Last year, her Election Integrity Network corralled thousands of activists to act as poll watchers and monitors in midterm elections. Now, Ms. Mitchell is working to turn those people into an enduring base of activists lobbying state lawmakers.
Ms. Mitchell’s network convenes regular meetings of lawyers, policy advocates, political operatives and state-level activists, some of whom promote the most far-fetched theories about hacked voting machines.
The coalition draws from a list of well-funded advocacy groups: the Honest Elections Project, which is backed by the 85 Fund, a nonprofit affiliated with the conservative activist Leonard Leo; the Election Transparency Initiative, a project tied to Richard Uihlein, a shipping supply magnate and Republican megadonor; and the Foundation for Government Accountability, which has received funding from both the 85 Fund and Mr. Uihlein’s foundation.
“The conservative side of the spectrum is largely playing catch up to the left, which has had an extremely well-organized, well-funded effort to push their progressive voting policies,” said Jason Snead, the executive director of the Honest Elections Project.

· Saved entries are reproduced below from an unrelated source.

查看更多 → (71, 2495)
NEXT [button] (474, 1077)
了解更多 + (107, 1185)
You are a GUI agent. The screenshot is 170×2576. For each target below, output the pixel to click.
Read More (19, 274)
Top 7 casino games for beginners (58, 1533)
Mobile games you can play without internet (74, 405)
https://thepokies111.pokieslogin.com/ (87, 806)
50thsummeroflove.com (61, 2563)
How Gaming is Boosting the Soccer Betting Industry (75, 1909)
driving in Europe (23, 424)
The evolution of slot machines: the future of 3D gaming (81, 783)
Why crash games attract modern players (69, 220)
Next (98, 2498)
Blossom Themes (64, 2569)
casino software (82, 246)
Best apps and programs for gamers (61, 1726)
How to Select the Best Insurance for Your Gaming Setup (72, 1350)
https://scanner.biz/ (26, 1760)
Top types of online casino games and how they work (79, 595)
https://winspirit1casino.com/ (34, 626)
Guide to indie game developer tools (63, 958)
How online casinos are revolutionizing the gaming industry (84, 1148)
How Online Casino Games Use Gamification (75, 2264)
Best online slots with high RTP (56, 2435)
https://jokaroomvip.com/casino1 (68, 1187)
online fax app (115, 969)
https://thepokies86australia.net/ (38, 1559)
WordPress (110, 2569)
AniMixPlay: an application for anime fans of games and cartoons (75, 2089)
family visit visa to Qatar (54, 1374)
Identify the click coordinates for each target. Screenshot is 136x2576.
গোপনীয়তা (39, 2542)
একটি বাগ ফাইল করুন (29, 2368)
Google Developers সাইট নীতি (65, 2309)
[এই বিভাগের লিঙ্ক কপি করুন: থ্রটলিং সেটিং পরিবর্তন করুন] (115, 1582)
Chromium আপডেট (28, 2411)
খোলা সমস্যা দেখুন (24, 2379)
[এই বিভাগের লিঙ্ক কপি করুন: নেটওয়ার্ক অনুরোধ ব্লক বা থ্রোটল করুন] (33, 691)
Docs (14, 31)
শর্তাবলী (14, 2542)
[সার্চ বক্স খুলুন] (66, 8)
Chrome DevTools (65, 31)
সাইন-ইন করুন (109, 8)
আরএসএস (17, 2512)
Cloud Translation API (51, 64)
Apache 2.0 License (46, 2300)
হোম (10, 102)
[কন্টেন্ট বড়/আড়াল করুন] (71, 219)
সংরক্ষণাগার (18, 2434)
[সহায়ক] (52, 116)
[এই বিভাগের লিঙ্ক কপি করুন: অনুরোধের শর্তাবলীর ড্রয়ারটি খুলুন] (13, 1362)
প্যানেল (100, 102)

Ms. Mitchell’s priorities for the group include a mix of longtime proposals, such as ending same-day voter registration, and more recent fixations, like shortening early voting and prohibiting election offices from accepting private donations, known in some circles as Zuckerbucks, after the grants a nonprofit backed by Mark Zuckerberg gave to local election offices in 2020.
Some proposals buy into election conspiracy theories, such as pressing state election officials to withdraw from a once-obscure multistate database of voter roll information.
The database, known as ERIC, was long considered an important security tool and enjoyed widespread bipartisan support. But after theories spread claiming the system was part of a liberal plot to steal elections, activists in Ms. Mitchell’s network and others lobbied Republicans to turn against it.